Home ScienceZoologie Chiens chanteurs de Nouvelle-Guinée : une espèce disparue retrouvée dans les hautes terres

Chiens chanteurs de Nouvelle-Guinée : une espèce disparue retrouvée dans les hautes terres

by Jasmine

Chiens chanteurs de Nouvelle-Guinée redécouverts à l’état sauvage

Redécouvrir une espèce perdue

Pendant des décennies, on a cru que le chien chanteur de Nouvelle-Guinée était éteint à l’état sauvage. Cependant, une nouvelle étude génétique a confirmé qu’une population de ces chiens uniques existe toujours dans les hautes terres de Papouasie-Nouvelle-Guinée.

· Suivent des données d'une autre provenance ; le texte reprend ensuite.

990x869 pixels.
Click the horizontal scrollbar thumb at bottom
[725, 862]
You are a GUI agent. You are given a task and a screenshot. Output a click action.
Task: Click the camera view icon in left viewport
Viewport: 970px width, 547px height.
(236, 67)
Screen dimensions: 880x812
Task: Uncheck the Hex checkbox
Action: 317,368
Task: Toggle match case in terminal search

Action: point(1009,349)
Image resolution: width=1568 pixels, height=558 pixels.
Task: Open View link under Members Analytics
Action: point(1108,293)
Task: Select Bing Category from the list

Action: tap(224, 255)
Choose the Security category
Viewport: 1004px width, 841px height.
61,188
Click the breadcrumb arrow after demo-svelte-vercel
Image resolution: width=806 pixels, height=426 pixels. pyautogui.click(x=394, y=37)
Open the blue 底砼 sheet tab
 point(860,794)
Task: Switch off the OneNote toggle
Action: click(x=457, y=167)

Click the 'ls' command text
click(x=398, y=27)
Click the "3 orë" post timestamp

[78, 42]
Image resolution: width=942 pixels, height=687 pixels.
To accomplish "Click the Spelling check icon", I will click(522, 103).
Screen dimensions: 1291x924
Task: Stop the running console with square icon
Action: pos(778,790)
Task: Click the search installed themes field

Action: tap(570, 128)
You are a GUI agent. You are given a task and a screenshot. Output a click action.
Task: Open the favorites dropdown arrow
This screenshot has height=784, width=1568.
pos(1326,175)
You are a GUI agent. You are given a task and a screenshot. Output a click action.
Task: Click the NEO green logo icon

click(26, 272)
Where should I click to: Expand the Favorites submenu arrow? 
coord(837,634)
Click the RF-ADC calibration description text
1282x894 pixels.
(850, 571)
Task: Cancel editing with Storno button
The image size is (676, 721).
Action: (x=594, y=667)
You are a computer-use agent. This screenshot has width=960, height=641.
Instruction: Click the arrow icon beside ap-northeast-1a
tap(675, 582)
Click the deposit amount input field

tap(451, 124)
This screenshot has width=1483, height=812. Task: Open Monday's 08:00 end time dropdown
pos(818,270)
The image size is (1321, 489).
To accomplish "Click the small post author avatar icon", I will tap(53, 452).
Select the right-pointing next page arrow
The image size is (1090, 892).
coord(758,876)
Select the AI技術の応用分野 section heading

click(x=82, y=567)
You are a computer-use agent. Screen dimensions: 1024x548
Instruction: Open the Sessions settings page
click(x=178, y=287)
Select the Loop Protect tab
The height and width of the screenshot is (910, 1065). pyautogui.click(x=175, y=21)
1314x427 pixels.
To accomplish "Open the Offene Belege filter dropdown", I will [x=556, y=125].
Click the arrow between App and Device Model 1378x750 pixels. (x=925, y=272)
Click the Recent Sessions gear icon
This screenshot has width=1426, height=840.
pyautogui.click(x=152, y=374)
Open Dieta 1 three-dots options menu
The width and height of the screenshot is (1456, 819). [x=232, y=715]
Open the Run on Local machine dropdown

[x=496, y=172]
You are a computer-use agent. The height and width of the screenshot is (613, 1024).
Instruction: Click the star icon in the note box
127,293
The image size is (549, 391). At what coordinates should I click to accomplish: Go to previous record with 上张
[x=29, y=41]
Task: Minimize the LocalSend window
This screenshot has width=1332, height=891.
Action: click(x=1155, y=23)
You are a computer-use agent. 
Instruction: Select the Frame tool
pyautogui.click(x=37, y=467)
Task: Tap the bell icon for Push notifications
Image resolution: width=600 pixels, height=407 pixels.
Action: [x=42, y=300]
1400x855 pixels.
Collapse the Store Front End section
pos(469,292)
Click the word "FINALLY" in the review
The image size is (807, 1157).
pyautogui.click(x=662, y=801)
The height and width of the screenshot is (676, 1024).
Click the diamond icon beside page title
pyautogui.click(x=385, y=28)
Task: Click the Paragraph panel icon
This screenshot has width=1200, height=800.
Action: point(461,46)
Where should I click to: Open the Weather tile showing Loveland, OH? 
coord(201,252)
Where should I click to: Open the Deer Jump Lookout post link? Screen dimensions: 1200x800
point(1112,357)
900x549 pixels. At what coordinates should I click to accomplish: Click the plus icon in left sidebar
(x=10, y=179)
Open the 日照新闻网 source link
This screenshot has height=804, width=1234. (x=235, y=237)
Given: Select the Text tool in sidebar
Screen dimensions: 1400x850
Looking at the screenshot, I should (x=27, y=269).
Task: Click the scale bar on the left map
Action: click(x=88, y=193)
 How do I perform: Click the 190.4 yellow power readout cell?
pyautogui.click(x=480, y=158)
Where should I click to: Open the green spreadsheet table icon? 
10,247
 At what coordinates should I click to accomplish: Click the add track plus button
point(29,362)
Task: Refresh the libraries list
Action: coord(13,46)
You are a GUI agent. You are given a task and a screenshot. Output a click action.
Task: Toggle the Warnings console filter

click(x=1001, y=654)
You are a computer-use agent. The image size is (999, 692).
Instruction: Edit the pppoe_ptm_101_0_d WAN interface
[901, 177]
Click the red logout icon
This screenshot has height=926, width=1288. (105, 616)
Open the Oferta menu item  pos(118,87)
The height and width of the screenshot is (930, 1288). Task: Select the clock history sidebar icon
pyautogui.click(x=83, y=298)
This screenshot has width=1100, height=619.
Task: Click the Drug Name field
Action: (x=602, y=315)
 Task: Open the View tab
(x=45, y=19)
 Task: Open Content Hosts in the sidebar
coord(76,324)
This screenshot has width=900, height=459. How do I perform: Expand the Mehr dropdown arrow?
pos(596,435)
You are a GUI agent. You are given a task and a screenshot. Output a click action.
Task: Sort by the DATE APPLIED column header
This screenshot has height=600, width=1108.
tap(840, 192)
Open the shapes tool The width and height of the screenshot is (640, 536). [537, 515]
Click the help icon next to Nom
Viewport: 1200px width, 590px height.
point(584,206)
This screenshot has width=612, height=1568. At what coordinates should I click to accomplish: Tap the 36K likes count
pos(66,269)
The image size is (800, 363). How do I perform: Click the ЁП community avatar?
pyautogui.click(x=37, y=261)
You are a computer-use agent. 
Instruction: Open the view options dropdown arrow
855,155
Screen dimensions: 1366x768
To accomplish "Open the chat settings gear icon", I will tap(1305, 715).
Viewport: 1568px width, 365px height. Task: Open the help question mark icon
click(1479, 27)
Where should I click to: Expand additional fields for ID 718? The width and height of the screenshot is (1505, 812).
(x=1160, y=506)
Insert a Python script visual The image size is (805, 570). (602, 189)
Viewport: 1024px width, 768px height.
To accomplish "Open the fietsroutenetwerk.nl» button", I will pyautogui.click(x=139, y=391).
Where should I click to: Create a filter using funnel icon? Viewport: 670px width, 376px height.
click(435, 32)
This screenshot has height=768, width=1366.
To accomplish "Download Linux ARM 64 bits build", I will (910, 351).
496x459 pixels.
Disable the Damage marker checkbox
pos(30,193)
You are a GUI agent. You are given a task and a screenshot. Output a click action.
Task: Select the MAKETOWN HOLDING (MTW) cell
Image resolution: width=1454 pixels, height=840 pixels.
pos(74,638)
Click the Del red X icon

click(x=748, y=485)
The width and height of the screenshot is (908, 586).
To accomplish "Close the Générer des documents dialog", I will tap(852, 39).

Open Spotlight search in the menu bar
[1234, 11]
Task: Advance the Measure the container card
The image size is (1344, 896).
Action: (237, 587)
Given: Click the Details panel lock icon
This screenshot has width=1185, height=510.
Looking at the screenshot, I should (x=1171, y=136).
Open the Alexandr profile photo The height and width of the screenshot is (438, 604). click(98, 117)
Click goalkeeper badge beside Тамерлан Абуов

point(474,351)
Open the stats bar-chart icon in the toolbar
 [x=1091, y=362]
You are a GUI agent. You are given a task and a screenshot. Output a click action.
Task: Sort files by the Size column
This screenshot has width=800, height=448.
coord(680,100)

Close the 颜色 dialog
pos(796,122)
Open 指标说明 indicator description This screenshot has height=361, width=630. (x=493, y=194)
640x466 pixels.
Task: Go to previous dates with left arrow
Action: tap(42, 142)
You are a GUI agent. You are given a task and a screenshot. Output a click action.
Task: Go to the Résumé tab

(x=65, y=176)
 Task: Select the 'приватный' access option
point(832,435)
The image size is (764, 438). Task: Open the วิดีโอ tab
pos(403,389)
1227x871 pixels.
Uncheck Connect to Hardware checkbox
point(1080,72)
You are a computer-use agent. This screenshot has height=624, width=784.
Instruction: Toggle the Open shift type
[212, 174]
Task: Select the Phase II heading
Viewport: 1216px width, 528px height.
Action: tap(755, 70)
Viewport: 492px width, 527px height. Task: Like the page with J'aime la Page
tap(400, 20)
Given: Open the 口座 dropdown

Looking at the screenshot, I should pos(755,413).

Le chien chanteur de Nouvelle-Guinée est connu pour son hurlement caractéristique, qui lui a valu son nom. Il est étroitement lié au dingo australien et aux chiens domestiques, mais possède un patrimoine génétique unique qui le distingue.

Expédition dans la nature

En 2016, une expédition dirigée par James McIntyre, président de la New Guinea Highland Wild Dog Foundation, s’est aventurée dans le terrain accidenté autour de la mine de Grasberg en Papouasie-Nouvelle-Guinée. L’équipe a recueilli des photographies et des échantillons de fèces de chiens sauvages ressemblant au chien chanteur de Nouvelle-Guinée.

Analyse génétique

En 2018, les chercheurs sont revenus pour prélever des échantillons de sang sur trois des chiens sauvages. Ces échantillons ont servi à séquencer les génomes des chiens et à les comparer à l’ADN des chiens chanteurs de Nouvelle-Guinée en captivité ainsi qu’à celui d’autres races canines.

L’analyse génétique a révélé que les chiens sauvages des hautes terres constituent bel et bien une population survivante de chiens chanteurs de Nouvelle-Guinée. De façon cruciale, la population sauvage est beaucoup plus diversifiée génétiquement que la population captive, qui descendait de seulement huit individus et souffre d’un fort endogamie.

Implications pour la conservation

La redécouverte de la population sauvage de chiens chanteurs de Nouvelle-Guinée a des implications importantes pour la conservation. Cette population génétiquement diversifiée offre une opportunité précieuse de réintroduire le patrimoine génétique original dans la population captive et d’en renforcer la survie à long terme.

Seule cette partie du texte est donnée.